И когда смущенный Андрей выходил на сцену, ему аплодировали, неизменно задавали одни и те же вопросы:

– Скажите, как вам удалось победить?

Андрей понимал, что от него ждут чего-то подобающее моменту, слов, которые навсегда войдут в историю. Но такие слова не давались, поэтому он отвечал всегда честно и предельно ясно:

– Не знаю.

– Хорошо, а как вы сумели выжить после взрыва?

Поначалу Андрей и сам задумывался над этим – ведь шансов спастись с корабля почти не было, – но позже махнул на все рукой. Он пожимал плечами, улыбался и говорил:

– К сожалению, и этого я не знаю.

Так сначала телевидение сделало его величайшим из людей, затем превратило в инфоповод и, как оно частенько бывает, в скором времени позабыло.

Через несколько лет о нем практически уже и не вспоминали.

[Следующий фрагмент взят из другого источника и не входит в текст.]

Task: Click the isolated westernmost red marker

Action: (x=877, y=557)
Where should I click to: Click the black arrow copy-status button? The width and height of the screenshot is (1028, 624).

Друзья и знакомые по-прежнему здоровались с ним при встрече, но все реже его узнавали на улице, не подходили сказать спасибо, пожелать счастья в жизни, а то и попросить автограф – как случалось раньше. В принципе, Андрей был вполне этим доволен. После спасения с корабля и нескольких месяцев в больнице он стал замечать за собой определенную нелюдимость, к тому же был далек как от политических интриг, так и от шоу-бизнеса, что поставило крест на возможной карьере. Андрей вообще откровенно не понимал такого внимания к собственной персоне. Великая судьба? Нет, он просто сделал то, что должен был – о чем тут еще говорить? Зато все больше его раздражали шумные толпы, как и десятки микрофонов, что журналисты словно бы норовили ткнуть ему прямо в лицо. И все чаще у него невыносимо болела голова – не иначе как последствия прямого контакта с Мозгом. Во всяком случае, так утверждал невропатолог – один из лучших в данной области, – которого Андрей регулярно посещал, благо назначенной пенсии хватало.

Но по ночам его все равно изводили кошмары, в которых настырный Мозг снова и снова задавал свой последний вопрос. И однажды Андрей вдруг понял, что сомневается в ответе. Вспоминая те видения, что посылал Мозг, как и причины, вынудившие эту сущность развязать войну, Андрей чувствовал, что былая уверенность в собственной правоте неумолимо его оставляет. Ведь он регулярно смотрел новости и видел, что творится в нынешнем – уцелевшем – мире. Столько людей погибло, и при этом ничего не изменилось, в чем-то стало даже хуже.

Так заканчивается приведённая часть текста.